(Collected data)
"""

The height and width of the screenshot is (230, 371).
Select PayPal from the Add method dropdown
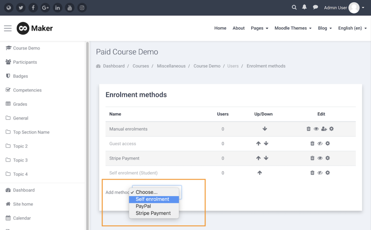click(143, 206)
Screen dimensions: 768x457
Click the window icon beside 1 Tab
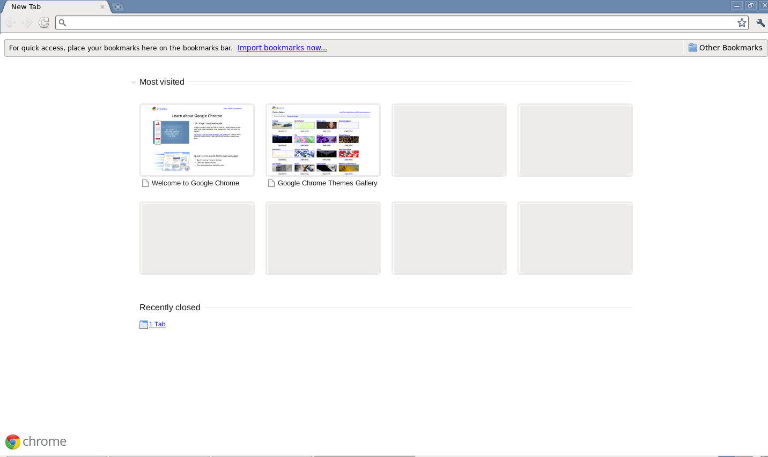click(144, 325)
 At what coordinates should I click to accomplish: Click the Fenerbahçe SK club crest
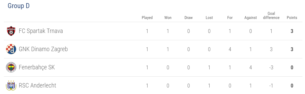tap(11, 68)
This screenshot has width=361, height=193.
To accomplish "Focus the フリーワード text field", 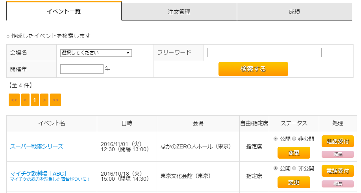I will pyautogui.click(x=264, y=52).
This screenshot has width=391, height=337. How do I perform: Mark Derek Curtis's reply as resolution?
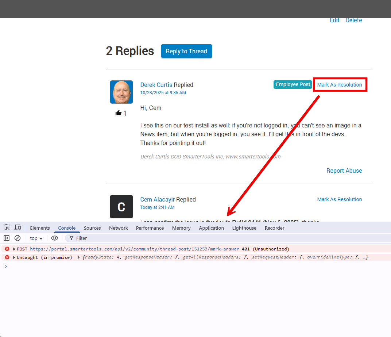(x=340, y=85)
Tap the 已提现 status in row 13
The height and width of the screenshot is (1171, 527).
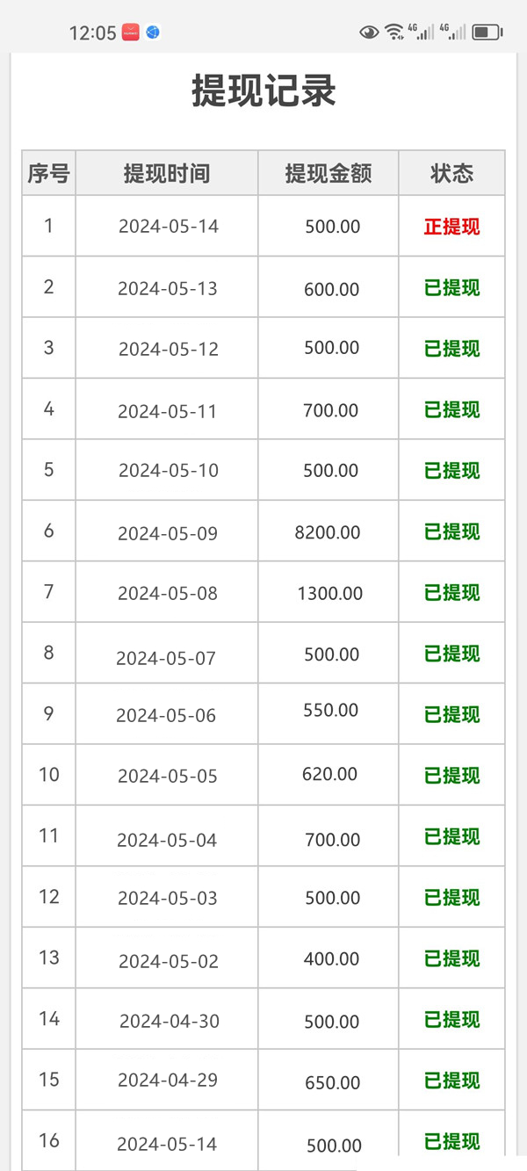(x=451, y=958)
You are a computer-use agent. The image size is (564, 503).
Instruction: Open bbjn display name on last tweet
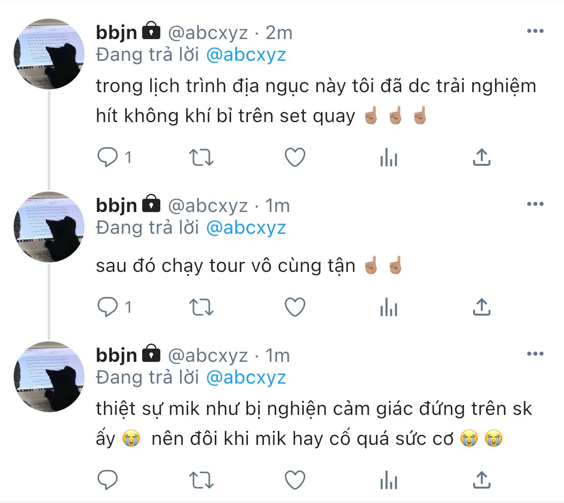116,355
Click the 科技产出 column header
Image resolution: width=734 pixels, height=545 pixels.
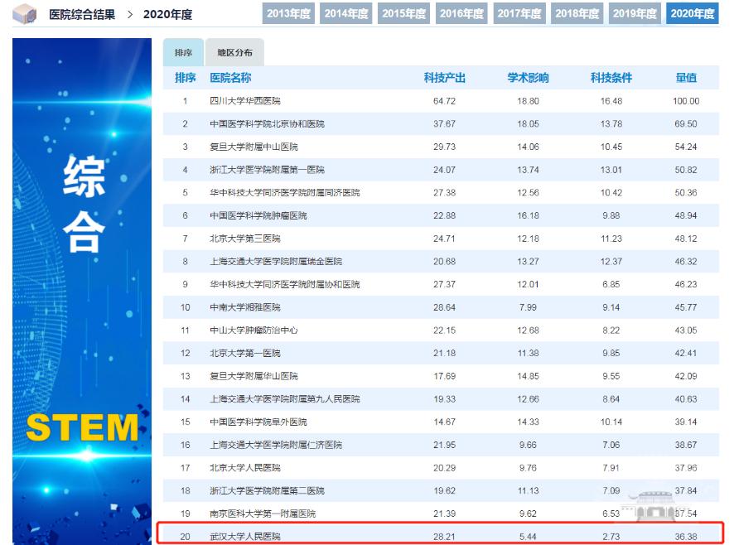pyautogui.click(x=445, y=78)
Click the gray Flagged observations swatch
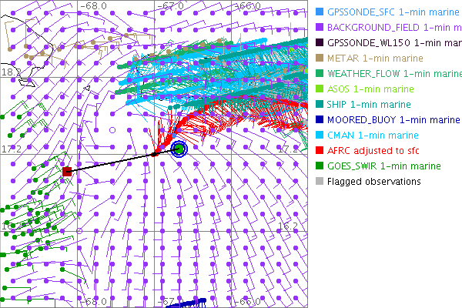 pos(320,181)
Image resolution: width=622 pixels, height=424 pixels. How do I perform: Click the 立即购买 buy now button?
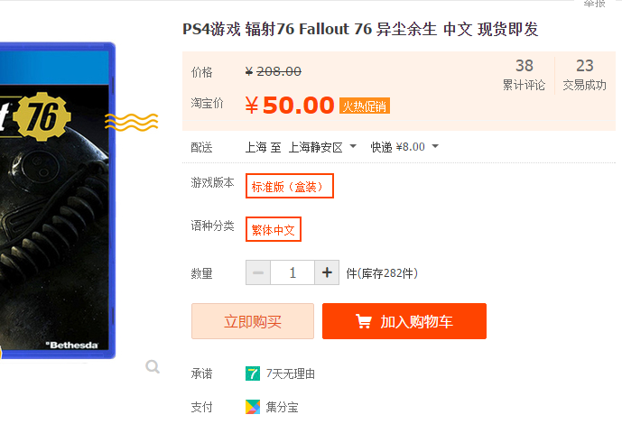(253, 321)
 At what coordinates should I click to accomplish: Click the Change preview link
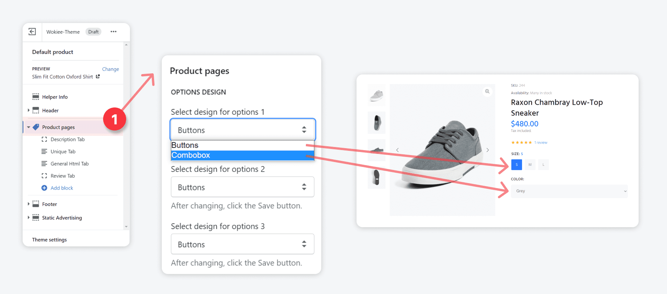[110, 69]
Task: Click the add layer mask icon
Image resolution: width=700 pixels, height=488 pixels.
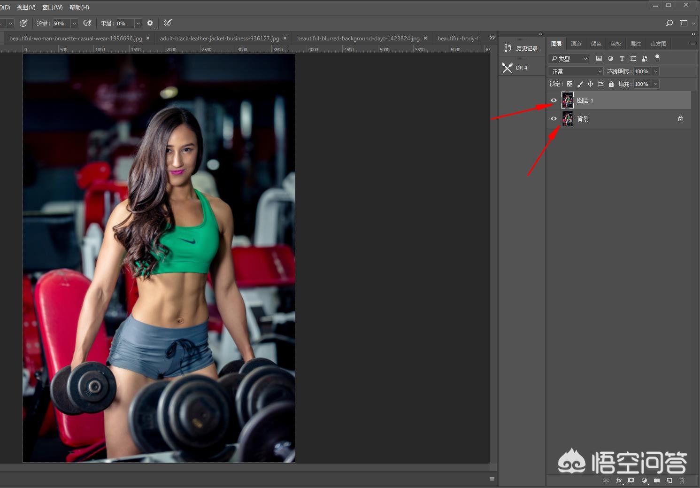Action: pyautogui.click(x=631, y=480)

"""

WHAT THE TASK ASKS:
Your copy should hold only the lines above from the one containing "Click the window icon beside 1 Tab" through the one containing "This screenshot has width=361, height=193.", exactly as written and free of pictures.

ANSWER TO THIS PROBLEM:
Click the window icon beside 1 Tab
click(144, 325)
 At what coordinates should I click to accomplish: Click the Fenerbahçe SK club crest
tap(11, 68)
This screenshot has width=361, height=193.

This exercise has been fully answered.